PROBLEM TO SOLVE ::
Reproduce every record below exactly as it appears.

EXTRACTED DATA ::
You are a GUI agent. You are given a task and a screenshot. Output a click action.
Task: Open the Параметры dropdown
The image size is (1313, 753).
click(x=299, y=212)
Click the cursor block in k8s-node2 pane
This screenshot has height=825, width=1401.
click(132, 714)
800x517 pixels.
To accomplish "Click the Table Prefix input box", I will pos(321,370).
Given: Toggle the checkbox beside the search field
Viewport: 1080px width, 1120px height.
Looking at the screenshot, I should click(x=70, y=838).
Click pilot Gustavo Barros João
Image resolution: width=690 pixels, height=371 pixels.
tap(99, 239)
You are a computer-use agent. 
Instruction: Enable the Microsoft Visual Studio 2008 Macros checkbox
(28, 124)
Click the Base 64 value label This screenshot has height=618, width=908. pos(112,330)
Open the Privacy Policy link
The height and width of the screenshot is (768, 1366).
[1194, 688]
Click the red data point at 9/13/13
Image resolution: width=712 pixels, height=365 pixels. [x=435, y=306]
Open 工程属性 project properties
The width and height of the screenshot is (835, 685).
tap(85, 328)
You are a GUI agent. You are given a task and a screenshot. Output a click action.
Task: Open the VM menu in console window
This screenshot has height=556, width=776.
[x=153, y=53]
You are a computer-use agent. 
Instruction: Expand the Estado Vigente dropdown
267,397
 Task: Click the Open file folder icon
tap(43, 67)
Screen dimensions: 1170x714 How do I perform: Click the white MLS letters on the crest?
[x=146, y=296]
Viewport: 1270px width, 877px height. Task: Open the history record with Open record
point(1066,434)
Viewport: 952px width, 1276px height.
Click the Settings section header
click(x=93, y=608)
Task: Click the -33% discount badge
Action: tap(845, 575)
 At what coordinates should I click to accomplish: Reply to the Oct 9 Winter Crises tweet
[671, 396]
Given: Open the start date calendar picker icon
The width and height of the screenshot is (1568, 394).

REPLY ::
You are a GUI agent. You are given a task and a screenshot. Output a click action.
Task: Open the Параметры dropdown
The image size is (1313, 753).
click(x=299, y=212)
Click the cursor block in k8s-node2 pane
This screenshot has height=825, width=1401.
click(132, 714)
800x517 pixels.
To accomplish "Click the Table Prefix input box", I will pos(321,370).
Given: Toggle the checkbox beside the search field
Viewport: 1080px width, 1120px height.
Looking at the screenshot, I should click(x=70, y=838).
Click pilot Gustavo Barros João
Image resolution: width=690 pixels, height=371 pixels.
tap(99, 239)
You are a computer-use agent. 
Instruction: Enable the Microsoft Visual Studio 2008 Macros checkbox
(28, 124)
Click the Base 64 value label This screenshot has height=618, width=908. pos(112,330)
Open the Privacy Policy link
The height and width of the screenshot is (768, 1366).
[1194, 688]
Click the red data point at 9/13/13
Image resolution: width=712 pixels, height=365 pixels. [x=435, y=306]
Open 工程属性 project properties
The width and height of the screenshot is (835, 685).
tap(85, 328)
You are a GUI agent. You are given a task and a screenshot. Output a click action.
Task: Open the VM menu in console window
This screenshot has height=556, width=776.
[x=153, y=53]
You are a computer-use agent. 
Instruction: Expand the Estado Vigente dropdown
267,397
 Task: Click the Open file folder icon
tap(43, 67)
Screen dimensions: 1170x714 How do I perform: Click the white MLS letters on the crest?
[x=146, y=296]
Viewport: 1270px width, 877px height. Task: Open the history record with Open record
point(1066,434)
Viewport: 952px width, 1276px height.
Click the Settings section header
click(x=93, y=608)
Task: Click the -33% discount badge
Action: tap(845, 575)
 At what coordinates should I click to accomplish: Reply to the Oct 9 Winter Crises tweet
[671, 396]
Given: Open the start date calendar picker icon
The width and height of the screenshot is (1568, 394).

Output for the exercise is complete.